* PROBLEM:
Below are the records; copy exactly the stretch from the line containing "Image resolution: width=377" through the line containing "Task: Filter dynamics by 经营", both ends included, and nothing else.

* SOURCE DATA:
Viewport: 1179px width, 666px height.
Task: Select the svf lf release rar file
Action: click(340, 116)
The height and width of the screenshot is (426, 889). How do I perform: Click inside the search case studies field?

==

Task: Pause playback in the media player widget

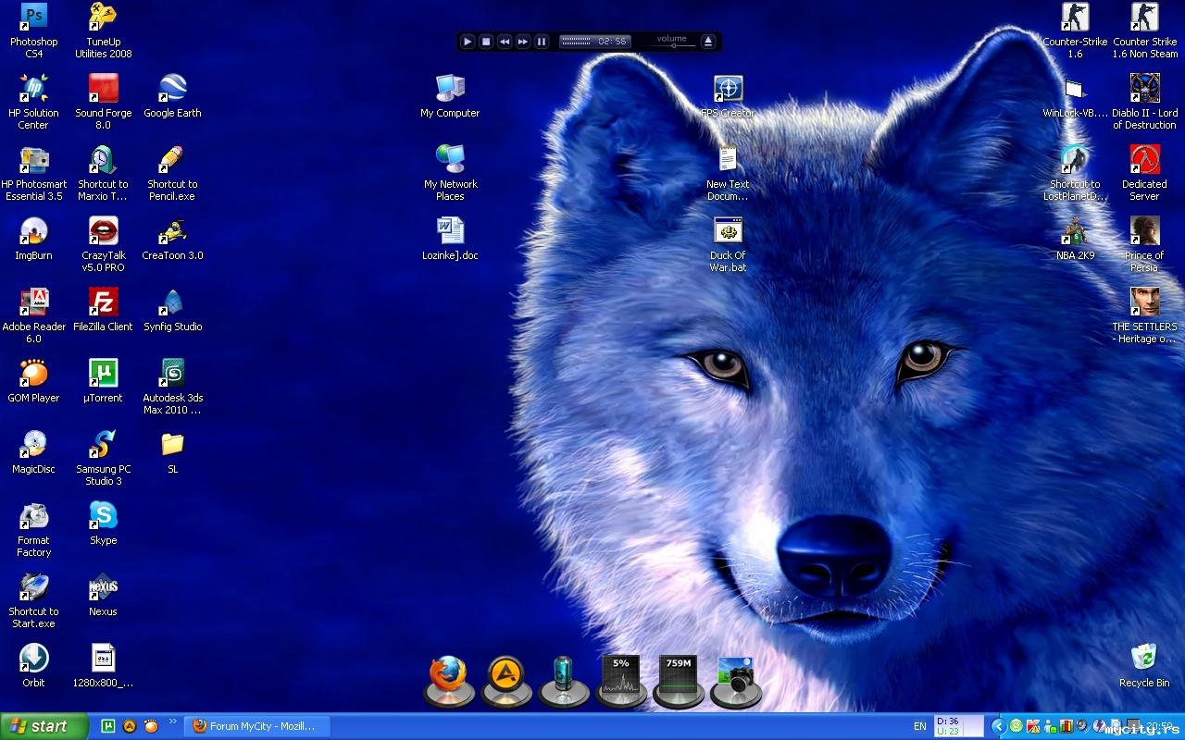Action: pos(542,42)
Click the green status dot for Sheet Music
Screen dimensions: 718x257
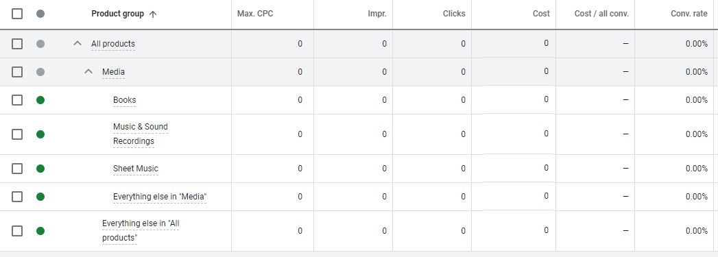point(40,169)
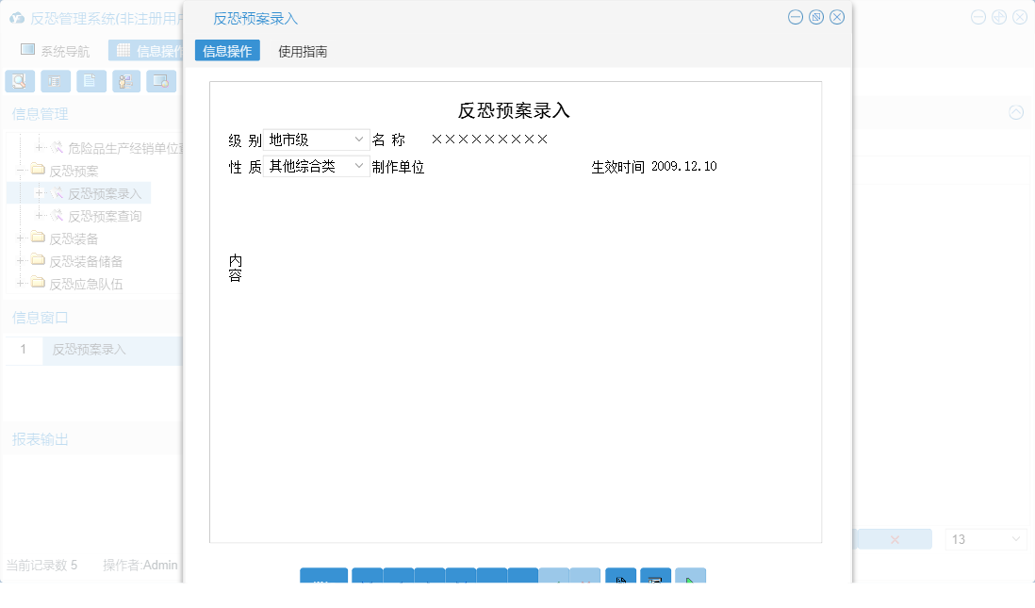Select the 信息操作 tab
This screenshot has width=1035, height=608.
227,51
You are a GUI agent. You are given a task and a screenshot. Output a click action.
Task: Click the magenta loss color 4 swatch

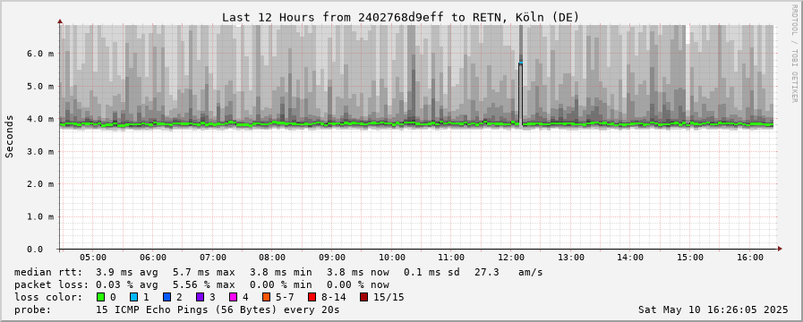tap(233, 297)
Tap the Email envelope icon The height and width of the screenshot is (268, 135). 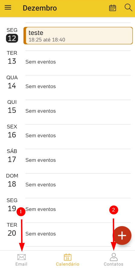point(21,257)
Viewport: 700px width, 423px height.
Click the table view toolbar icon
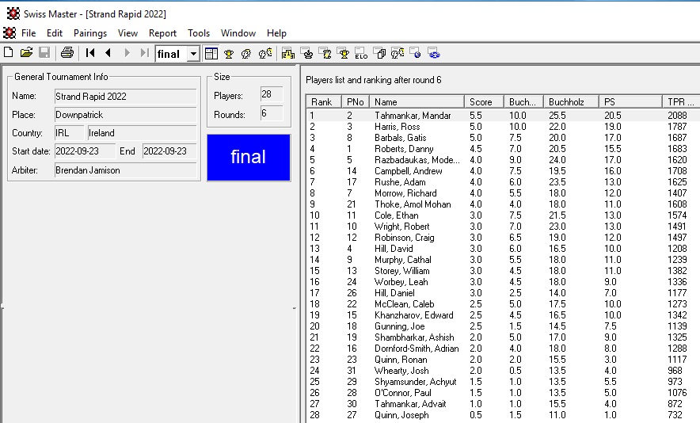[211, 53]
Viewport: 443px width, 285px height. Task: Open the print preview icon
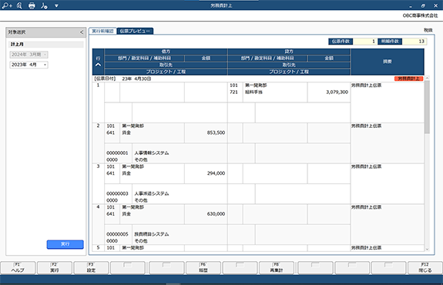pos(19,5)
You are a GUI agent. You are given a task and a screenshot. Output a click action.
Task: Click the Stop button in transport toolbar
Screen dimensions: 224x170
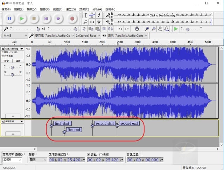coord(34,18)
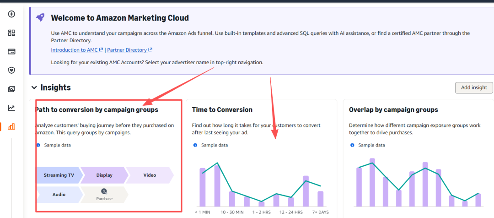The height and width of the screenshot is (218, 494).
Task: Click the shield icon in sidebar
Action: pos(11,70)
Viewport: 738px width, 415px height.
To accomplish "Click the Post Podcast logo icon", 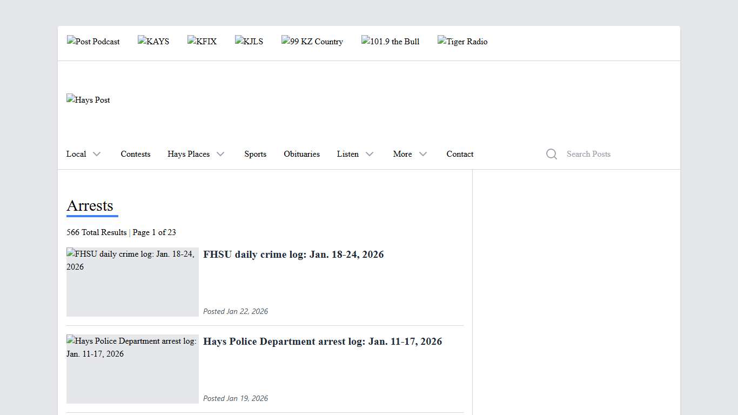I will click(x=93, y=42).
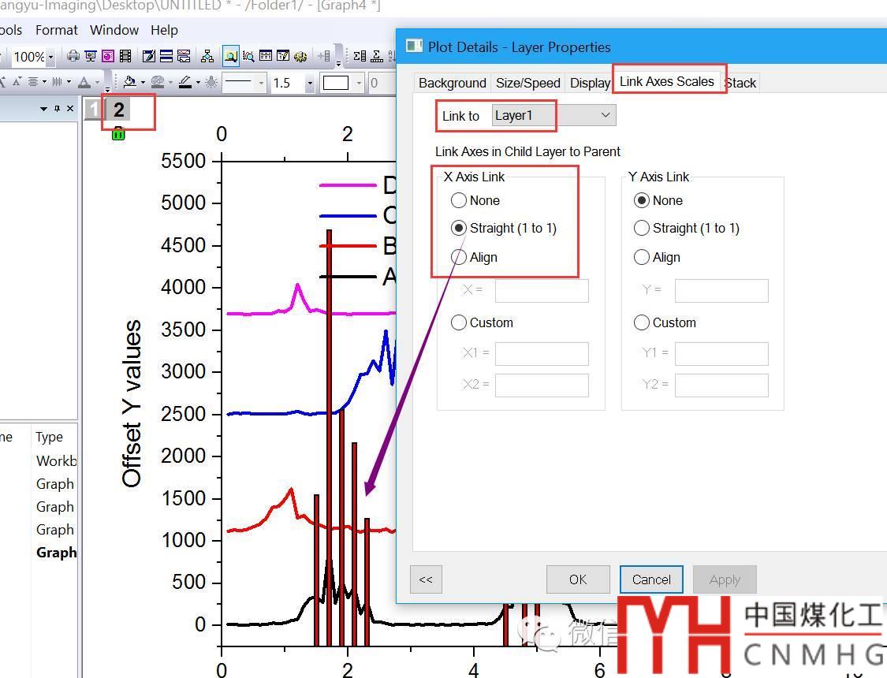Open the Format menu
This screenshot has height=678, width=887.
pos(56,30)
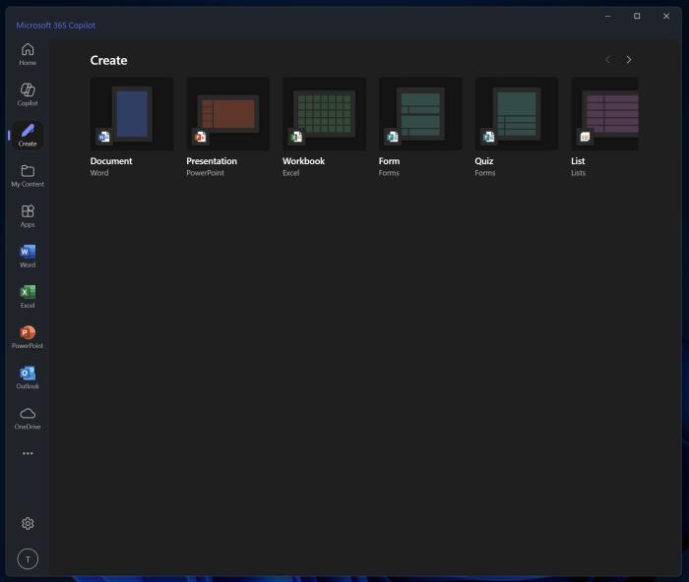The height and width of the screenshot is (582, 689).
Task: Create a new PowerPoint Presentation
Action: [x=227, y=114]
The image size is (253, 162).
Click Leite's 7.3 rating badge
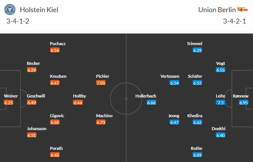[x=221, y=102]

==

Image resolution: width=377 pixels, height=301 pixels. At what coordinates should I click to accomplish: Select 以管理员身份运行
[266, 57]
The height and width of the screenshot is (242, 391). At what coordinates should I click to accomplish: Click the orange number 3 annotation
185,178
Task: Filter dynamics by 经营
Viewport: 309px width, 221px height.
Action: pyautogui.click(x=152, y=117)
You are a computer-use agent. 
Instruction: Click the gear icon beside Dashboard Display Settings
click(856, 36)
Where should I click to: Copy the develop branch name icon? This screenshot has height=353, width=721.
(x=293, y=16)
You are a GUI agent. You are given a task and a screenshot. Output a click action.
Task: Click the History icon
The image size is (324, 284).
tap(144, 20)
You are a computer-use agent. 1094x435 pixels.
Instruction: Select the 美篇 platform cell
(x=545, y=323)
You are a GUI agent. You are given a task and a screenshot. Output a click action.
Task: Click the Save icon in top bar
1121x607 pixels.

* THE COMPLETED TASK:
Image resolution: width=377 pixels, height=301 pixels. At what coordinates should I click to accomplish: Select 以管理员身份运行
[266, 57]
The height and width of the screenshot is (242, 391). At what coordinates should I click to accomplish: Click the orange number 3 annotation
185,178
Task: Filter dynamics by 经营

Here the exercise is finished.